Castle in Ireland, 1124 to late 13th century

Galway Castle was a castle located in Galway, County Galway, Ireland.

==Origins==

Built in 1124, by the King of Connacht, Tairrdelbach Ua Conchobair, known as Caislen Dún Gaillimhe ('the Castle of Fort Galway'). The contemporary Annals of Tigernach state "caistél Gaillme & Caistél Cul Maile & Castél Duin Leodha" were built by the men of Connacht, while Chronicon Scotorum states "Tri casitle la Connacht .i. caislen Duin Gaillme et Dun Leoda & Cul Maile."

The loanword caistél was "undoubtedly used to signify their resemblance to the numerous [earth and timber] motte-and-baily castles of England and France that still outnumbered stone keeps in the early twelfth century." The caistél at or within Dún Gaillimhe and those elsewhere in Connacht were sophisticated native innovations, massive stone fortifications, probably decked with timer, "a fusion of the native rath, crannog, and in particular, the cashel traditions." These were the first buildings in Éire deemed worth of being called castles, decades before the Norman invasion. And Caistél Gaillme was perhaps the very first. ... The family Tairrdelbach installed as its constables were among his admirals, so it appears the caistél or dún was one of the kingdom's naval bases. (Martyn, 2016, p. 33, 34)

==Gaelic Galway==

The castle was destroyed in 1132 by Cormac Mac Carthaig, King of Munster and in 1149 by Toirdelbhach mac Diarmaida Ua Briain, King of Munster. It was burned, apparently accidentally, in 1161, but apparently re-built.
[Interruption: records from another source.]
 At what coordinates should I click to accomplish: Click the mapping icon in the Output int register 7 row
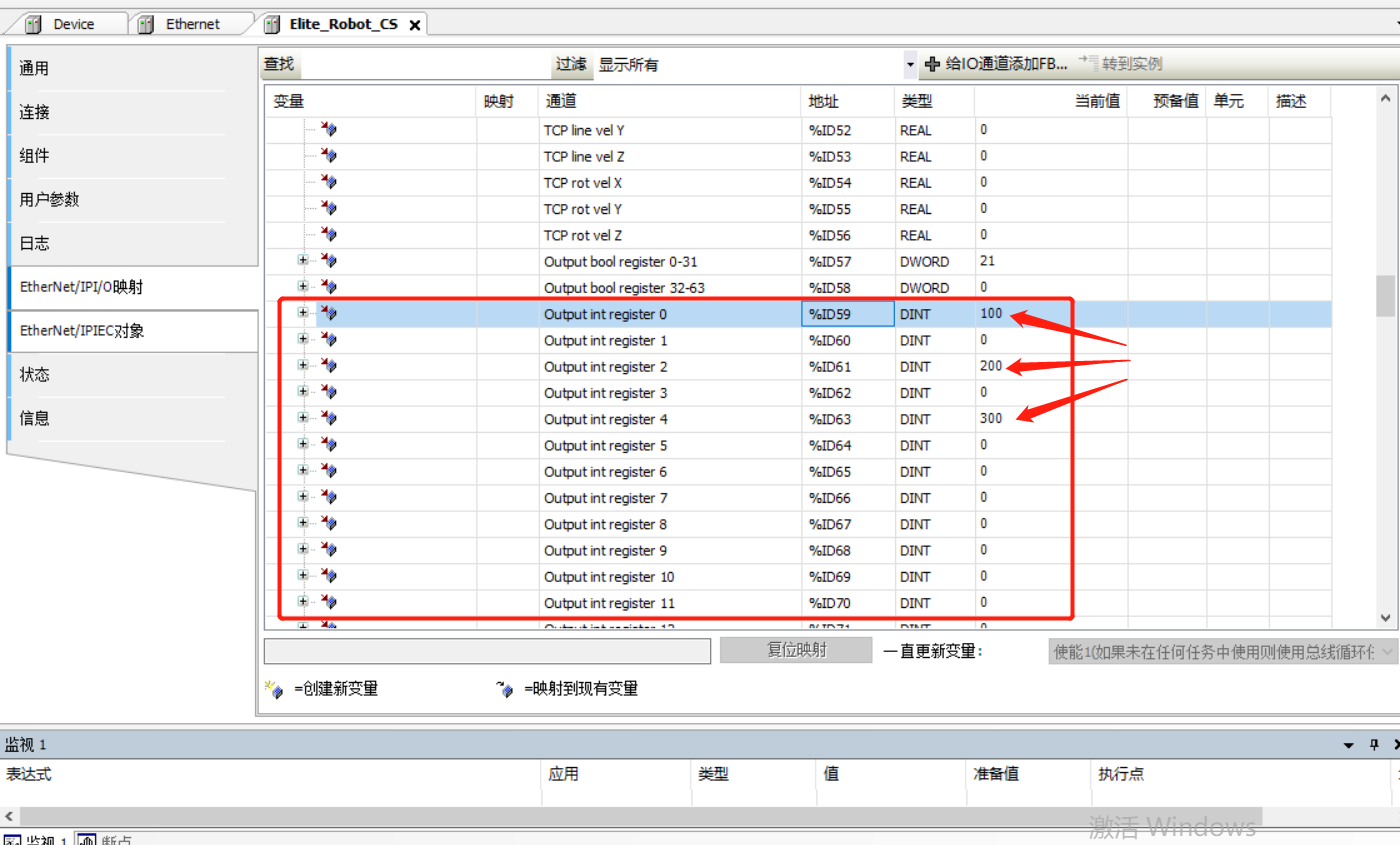329,497
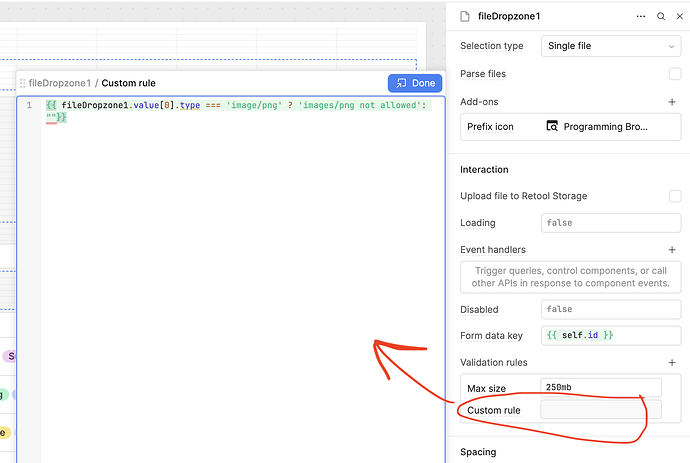Grab the drag handle of Custom rule popup
This screenshot has height=463, width=690.
click(22, 83)
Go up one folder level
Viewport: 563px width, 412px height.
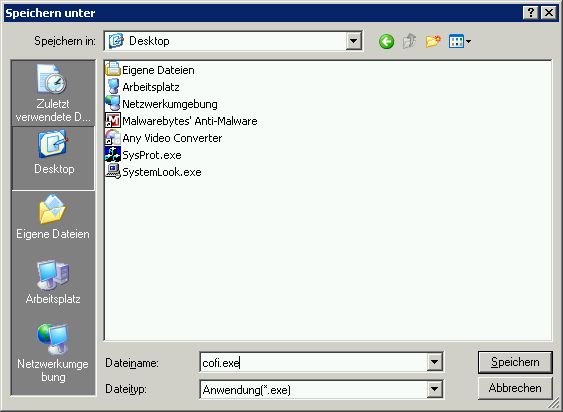click(x=409, y=41)
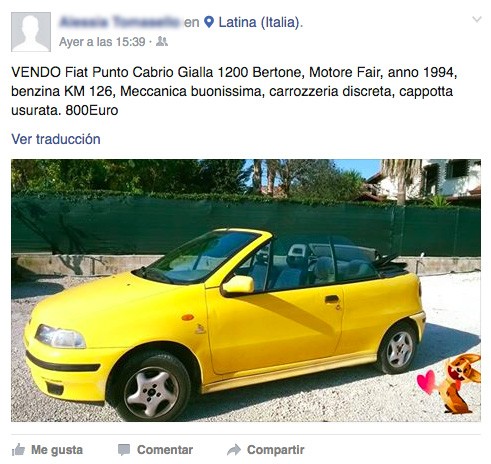Image resolution: width=491 pixels, height=464 pixels.
Task: Click the Compartir button
Action: click(266, 450)
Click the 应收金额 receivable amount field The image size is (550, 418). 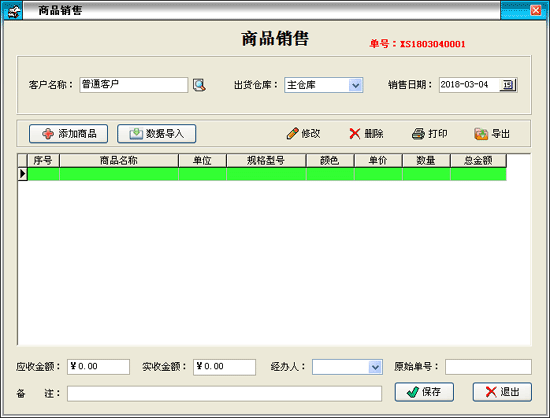click(99, 367)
The full extent of Dún Gaillimhe's trade, and its classification as a 'town', is uncertain. Much later local tradition describecd it as "a small community, composed of a few families of fishermen and merchants", but this may be reading history backwards. A very few clues suggest that contacts ere broadly similar to later times. Wine was imported into pre-Norman Ireland, with war of Bristol origin, dating 1175x1250, found in Galway surin archaeological excavations. If such trade existed, then later merchants built upon pre-existing networks." (Martyn, 2016, pp. 35-36)

However, referring to Mac Carthaig's attack of 1132, Mac Carthaigh's Book states he "demolished the castle ... plundered and burned the town."

==Norman Galway==

Richard de Burgh, Lord of Connaught captured the castle in 1232 and rebuilt it along Norman lines. It was destroyed at least twice between then and 1249 by Irish attacks. is last mentioned in 1282 when trade in the town generated enough income "to repair Galway castle." (Martyn, 2016, p. 60).

In January 2018, the de Burgh castle was re-discovered by archaeologists.